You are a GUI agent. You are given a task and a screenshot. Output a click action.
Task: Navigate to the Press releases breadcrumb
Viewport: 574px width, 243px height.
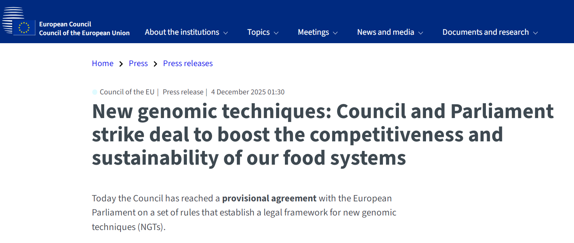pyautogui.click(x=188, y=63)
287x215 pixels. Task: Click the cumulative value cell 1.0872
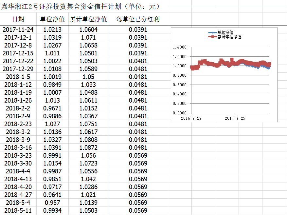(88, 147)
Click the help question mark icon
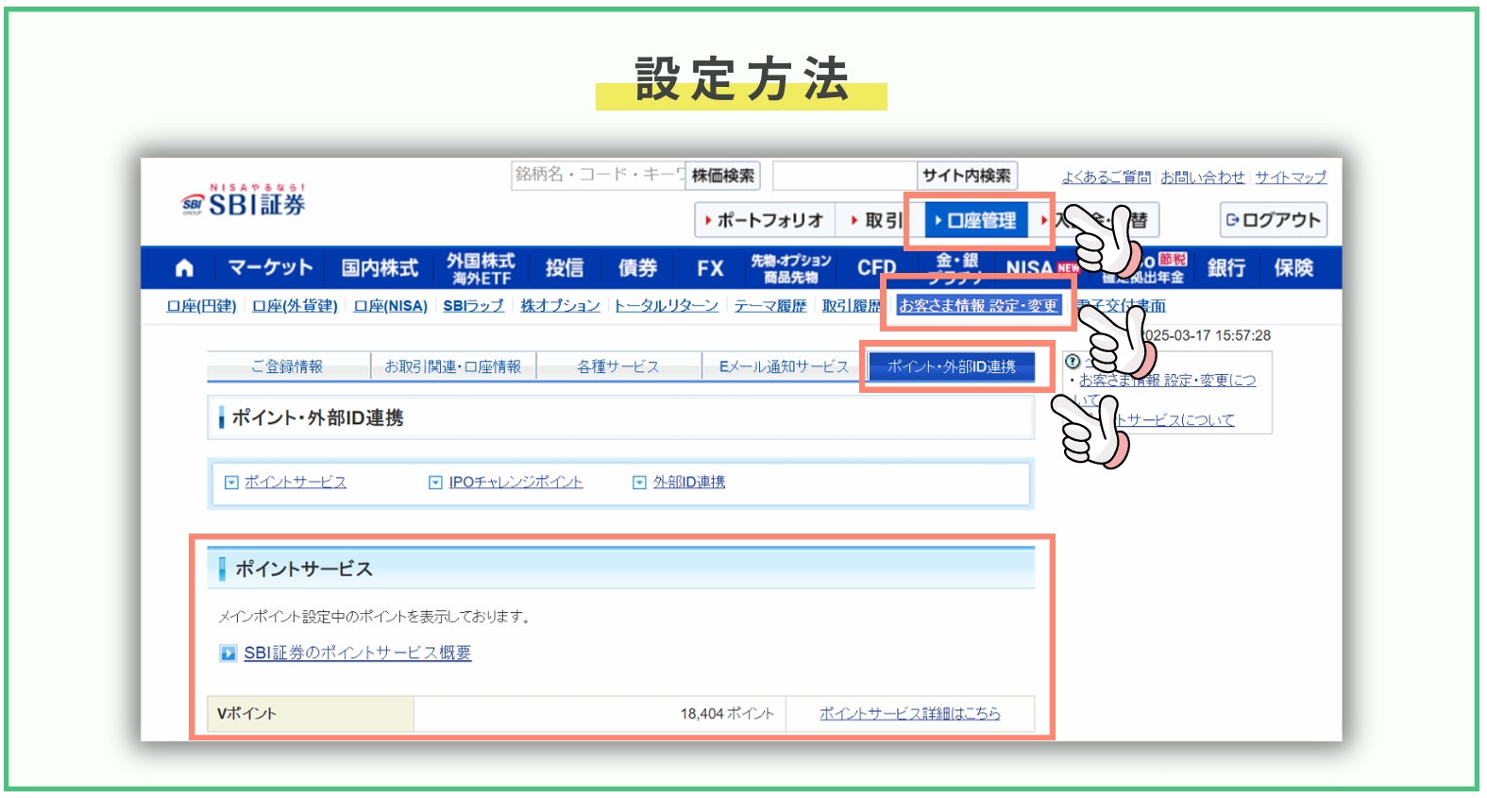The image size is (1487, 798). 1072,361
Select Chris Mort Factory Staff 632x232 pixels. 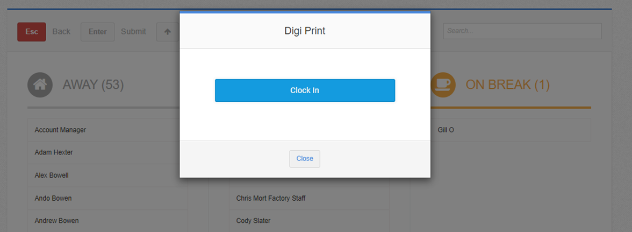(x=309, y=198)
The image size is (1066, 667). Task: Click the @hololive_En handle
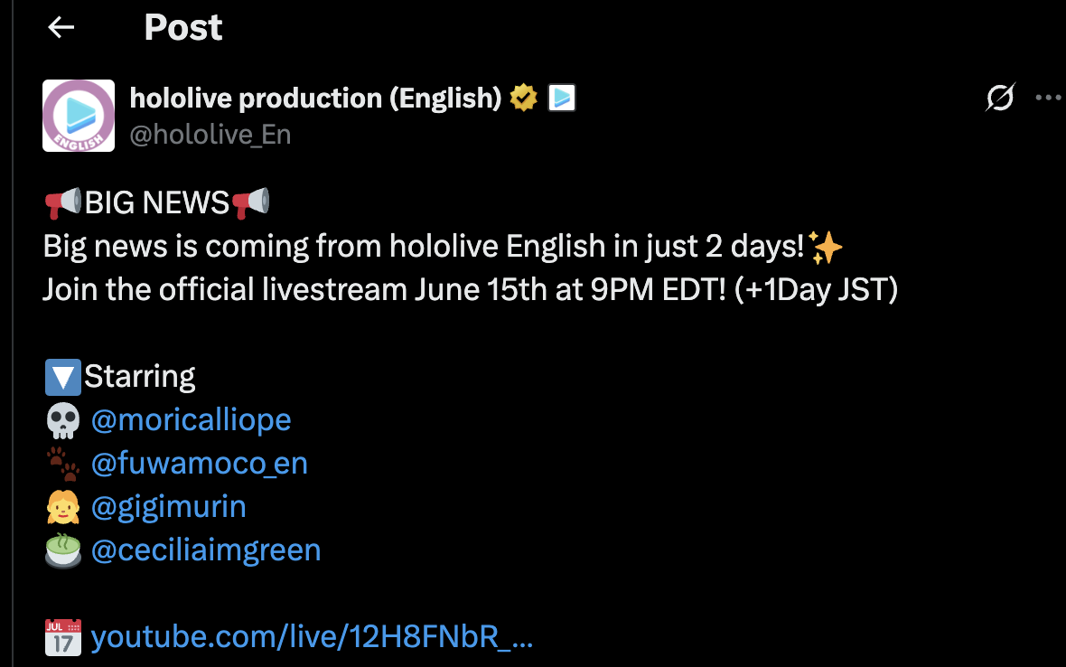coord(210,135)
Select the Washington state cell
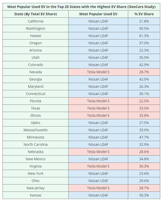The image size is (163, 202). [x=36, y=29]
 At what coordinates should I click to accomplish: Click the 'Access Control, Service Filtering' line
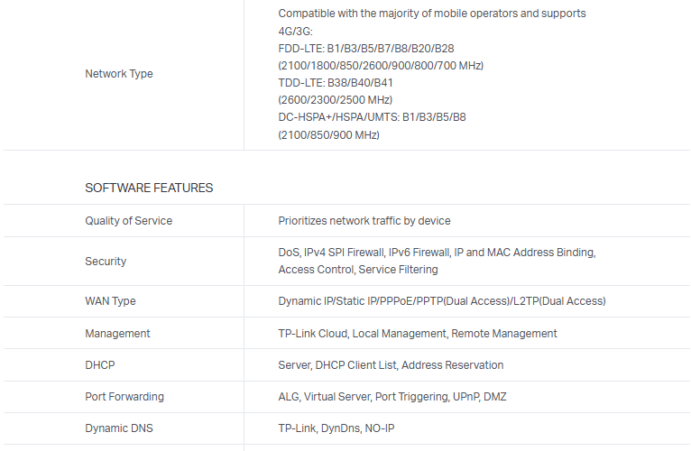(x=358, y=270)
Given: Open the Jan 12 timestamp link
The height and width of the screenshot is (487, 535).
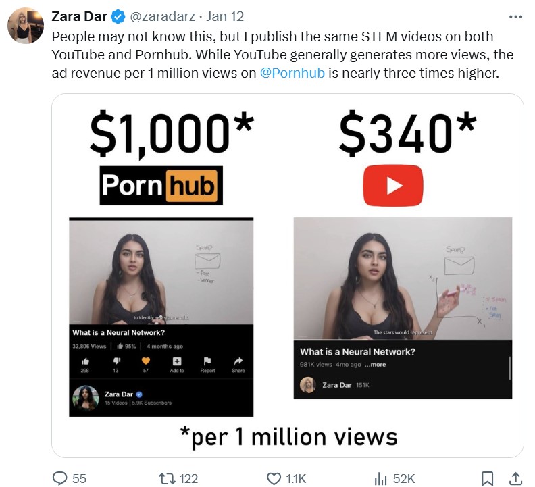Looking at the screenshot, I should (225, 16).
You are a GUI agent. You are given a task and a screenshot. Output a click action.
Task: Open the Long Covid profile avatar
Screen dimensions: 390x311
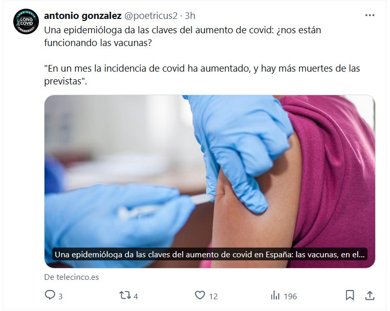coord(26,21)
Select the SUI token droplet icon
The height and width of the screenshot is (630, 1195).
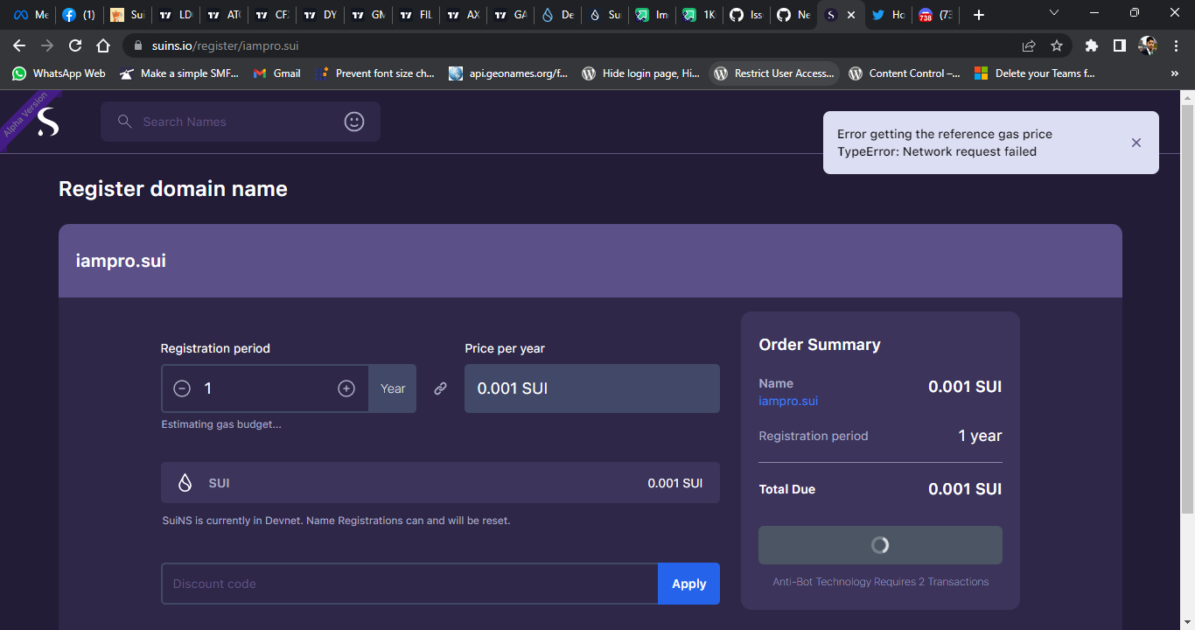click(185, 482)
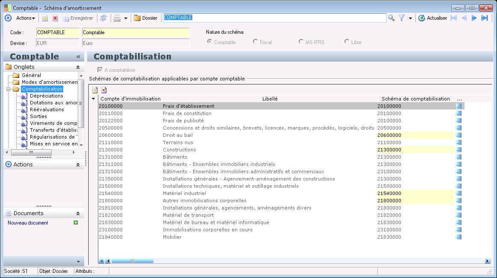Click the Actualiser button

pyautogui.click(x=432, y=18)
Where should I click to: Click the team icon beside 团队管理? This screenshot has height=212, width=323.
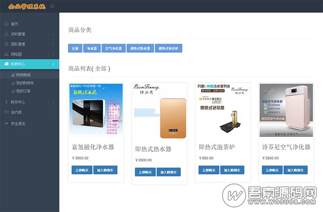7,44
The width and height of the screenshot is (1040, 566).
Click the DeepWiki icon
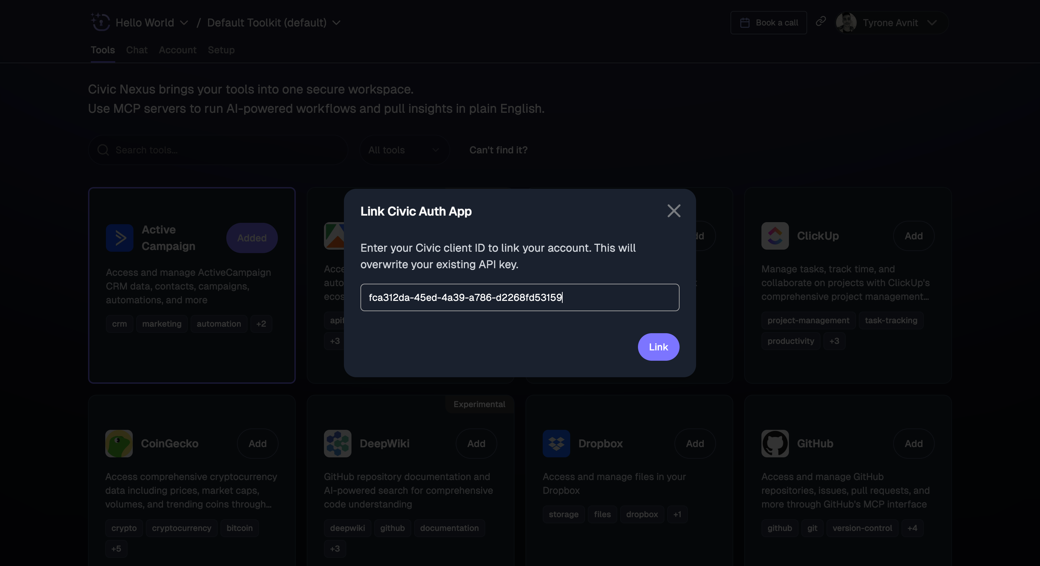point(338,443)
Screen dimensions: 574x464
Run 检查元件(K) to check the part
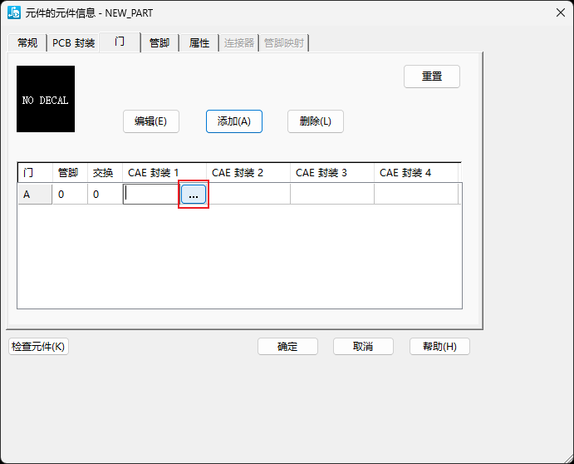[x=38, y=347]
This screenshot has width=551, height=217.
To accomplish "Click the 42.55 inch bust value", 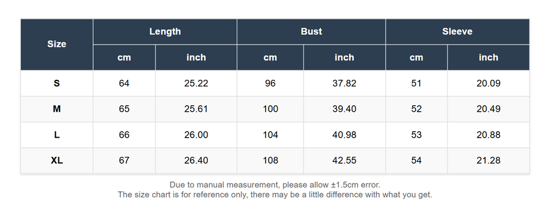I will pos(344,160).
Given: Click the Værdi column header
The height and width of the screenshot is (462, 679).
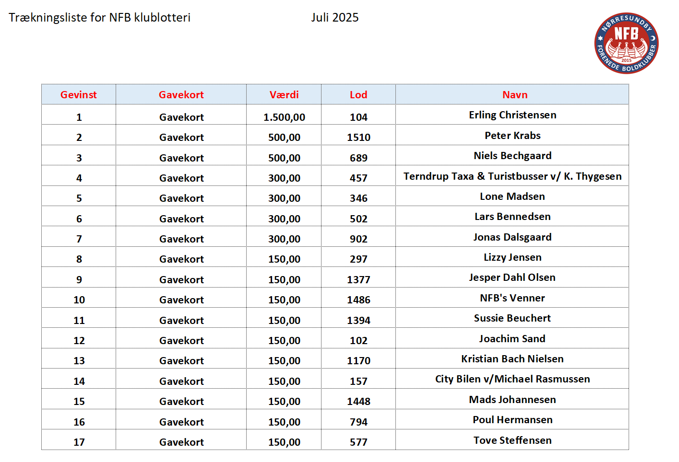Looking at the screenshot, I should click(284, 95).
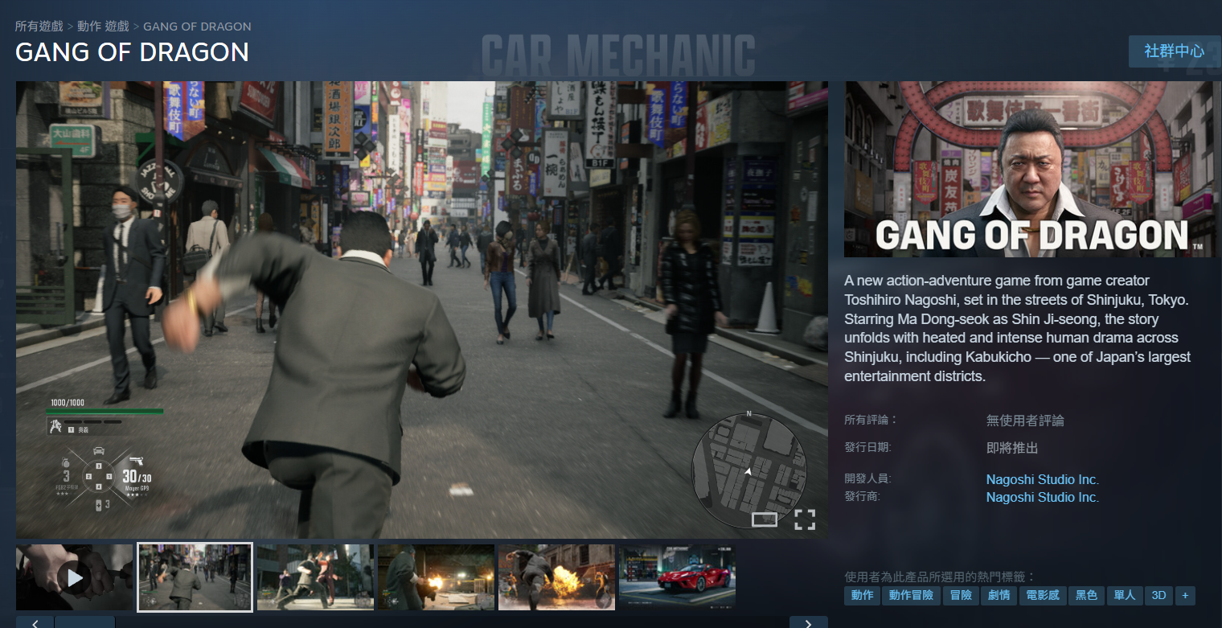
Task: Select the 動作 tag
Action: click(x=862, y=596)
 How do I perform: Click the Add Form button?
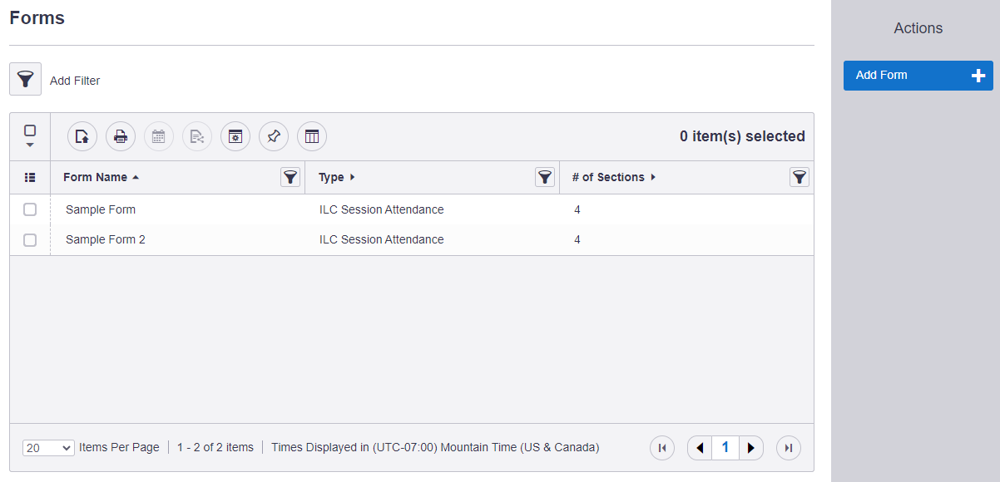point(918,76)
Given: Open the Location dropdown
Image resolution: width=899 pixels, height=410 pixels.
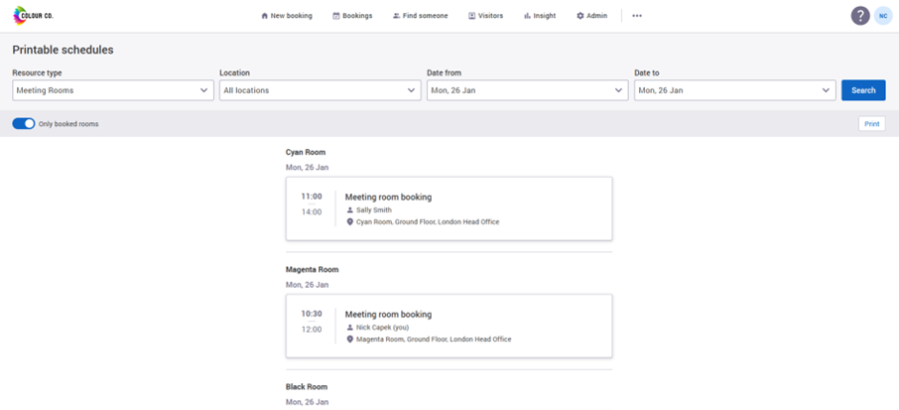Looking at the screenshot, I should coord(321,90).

WHAT YOU SHOULD DO:
Give again, exactly as written above, every line from the one holding "Screen dimensions: 390x311" to the one holding "The width and", with both ends kept and the pictures left out.

SOLUTION FOR THIS TASK:
Screen dimensions: 390x311
coord(26,21)
Select the SUI token droplet icon
The height and width of the screenshot is (630, 1195).
click(185, 482)
Click the Actualiser button

pyautogui.click(x=432, y=18)
Where should I click to: Click the team icon beside 团队管理? This screenshot has height=212, width=323.
7,44
The width and height of the screenshot is (1040, 566).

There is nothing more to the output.